The United States, which Netanyahu once characterized as “a thing you can move very easily, move it in the right direction,” made its support to Israel clear. Senator Mark Kirk declared that the US should “make available all necessary special operations and naval support to the Israeli Navy to effectively disable flotilla vessels before they can pose a threat to Israeli coastal security or put Israeli lives at risk.” As demonstrated on numerous occasions, the Israeli power class indicated a stronger grasp of reality than the US Congress. Several unnamed members of Israel’s security cabinet published a letter in the Israeli newspaper Haaretz claiming that the military’s hate campaign amounted to nothing more than “media spin” and “public relations hysteria.”

While Israel usually makes no bones about vaunting its military might, this time it proceeded more cautiously — the machinery behind the international stage has subtly moved to block the activists from freely expressing their conscience. A number of ships were sabotaged while they were docked in Greece and Turkey. The Irish ship MV Saoirse and the Juliano (named for the Israeli Arab actor and director Juliano Meir-Khamis, shot to death in Jenin in April 2011) were damaged in order to prevent them from leaving their ports. “This was the type of sabotage that endangered human life,” declared Fintan Lane, the national coordinator of Irish Ship to Gaza organization. Israeli divers, with the tacit cooperation of the Greek and Turkish governments, cut a piece of the propeller shaft, which would have ripped the bottom of the boats and caused them to sink once out in open waters.
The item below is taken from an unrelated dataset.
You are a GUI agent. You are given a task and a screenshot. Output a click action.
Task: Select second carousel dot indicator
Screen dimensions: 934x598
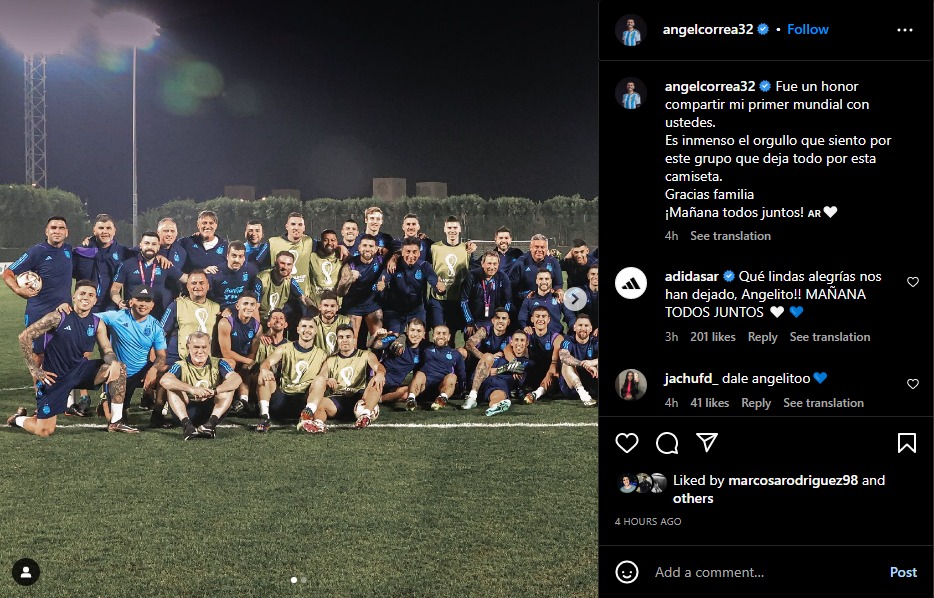pos(304,579)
Other ships were refused permission by authorities or immobilized by punitive state action. The captain of the US ship, The Audacity of Hope — the name is of course, an ironic riff on the title of President Obama’s best-selling book — was arrested by the Greek authorities. Eight American activists with the flotilla protested by undertaking a hunger fast outside the US embassy in Greece on July 4th, only to be arrested in turn.

The Canadian ship Tahrir and others were prevented from leaving after the Greek authorities demanded new papers, which the crew was not able to provide on short notice. Al-Karama was apprehended by Greek ships while refueling in Cretan waters, but evaded them until it was finally cornered by Israeli forces. Only Malaysia’s The Spirit of Rachel Corrie met with partial success — it was allowed to unload its supplies in Egypt, while Egyptian Prime Minister Essam Sharaf assured the flotillers that the goods would reach Gaza.
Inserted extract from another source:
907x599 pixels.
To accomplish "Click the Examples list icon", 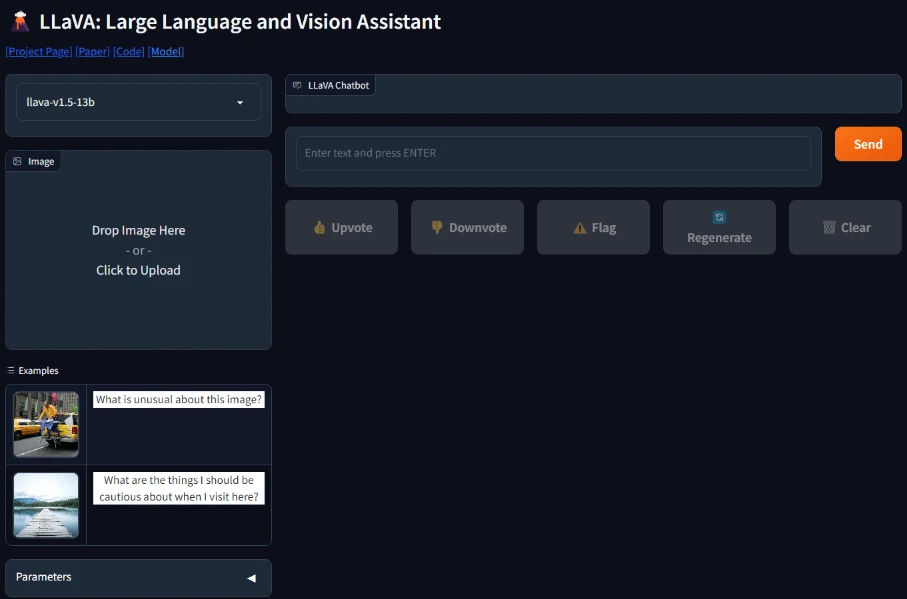I will pos(11,371).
The sabotage brought to bear against the flotilla activists, acting on conviction and conscience, outlines the predicament of a Greece bankrupt in more ways than the financial. Israel’s cooling relations with Turkey spurred the Zionist nation to turn to Greece, transferring its trade, energy and military connections to Turkey’s historic rival. Despite mouthing criticism of the Mavi Marmara massacre, Greek premier George Papandreou embarked on a state visit to Israel one short month after the death of the Turkish activists. Greece and Israel have conducted six military training exercises this year, and Netanyahu is discussing plans to build a gas pipeline with Greece that will harvest the bonanza of the Leviathan gas field found off the coast of the Shaam region.

Israel has been effusive in praising Greece after its help in stymieing the Flotilla. “I want to thank you for following the instructions of the United Nations secretary-general and stopping the Gaza flotilla,” Israeli President Shimon Peres self-righteously declared to the Greek President Karolos Papoulias in Jerusalem. “Israel always has its hand stretched out in peace.”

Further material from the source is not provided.